Once the backbone network and community distribution networks are complete and connected to optical access and backbone electronics in the community PoPs, the Rapid Lynx backbone network will be connected from Aroland to an ‘Internet Gateway’ at Ginoogaming. The Internet Gateway is an interconnection point with a national telecommunications carrier network that will carry Rapid Lynx traffic over fibre-optic cable to the global Internet backbone running through Canada at a network access point in Toronto. This will position Rapid Lynx only one fibre ‘hop-off’ of the global Internet backbone, allowing Rapid Lynx to purchase wholesale Internet service from any of hundreds of carriers interconnected in Toronto and obtain competitively priced service for Rapid Lynx communities. Connectivity to a global internet access point, like the Torix data center in Toronto, will allow the Matawa First Nations to use affordable and reliable ultra-high speed connectivity to promote economic development.
The laser beams carry internet traffic between Rapid Lynx subscribers and over 4 billion people online at near light speed. The speed of light in space is about 299,792 kilometers per second. Light travels more slowly on earth due to earth’s atmosphere and weather, but Rapid Lynx laser beams still travel FAST! ‘Gigabit’ laser beams traveling through Rapid Lynx fiber can carry 1 billion bits of data, text, voice, video, images, audio, games and thousands of internet applications to and from Rapid Lynx subscribers from any location in the world in only 1 second. Rapid Lynx backbone lasers can carry 10 Gigabits, or 10 billion bits per second, and can be scaled up to 100 gigabits or 100 billion bits per second.

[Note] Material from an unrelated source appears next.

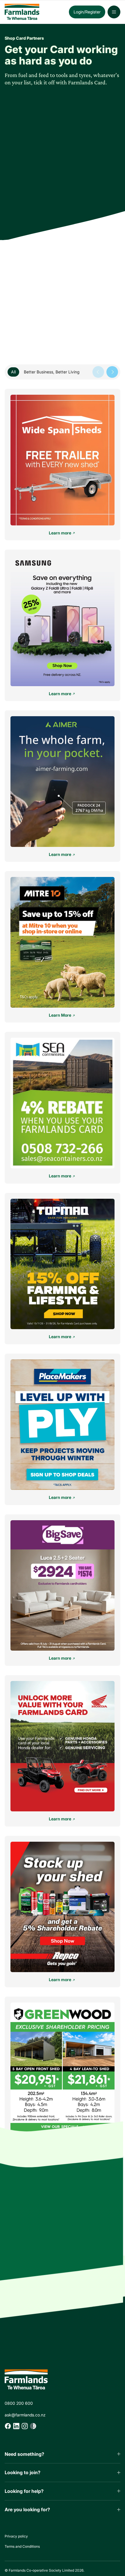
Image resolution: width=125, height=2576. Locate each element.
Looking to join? (22, 2472)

Aroland, Constance Lake, Ginoogaming, and Long Lake #58 First Nations
Matawa Chiefs Council mandate provided to extend long-haul fibre network
Provincial and federal grant submissions made
The Rapid Lynx network will be expanded to the four road-access Matawa First Nations in a second phase as additional grant funds are awarded. Matawa First Nations Management applied for grant funding for Rapid Lynx Phase 2 from Ontario’s Infrastructure Ministry and ISED’s Universal Broadband Fund in two stages in 2020 and 2021 and is awaiting a final decision by Ontario and Canada.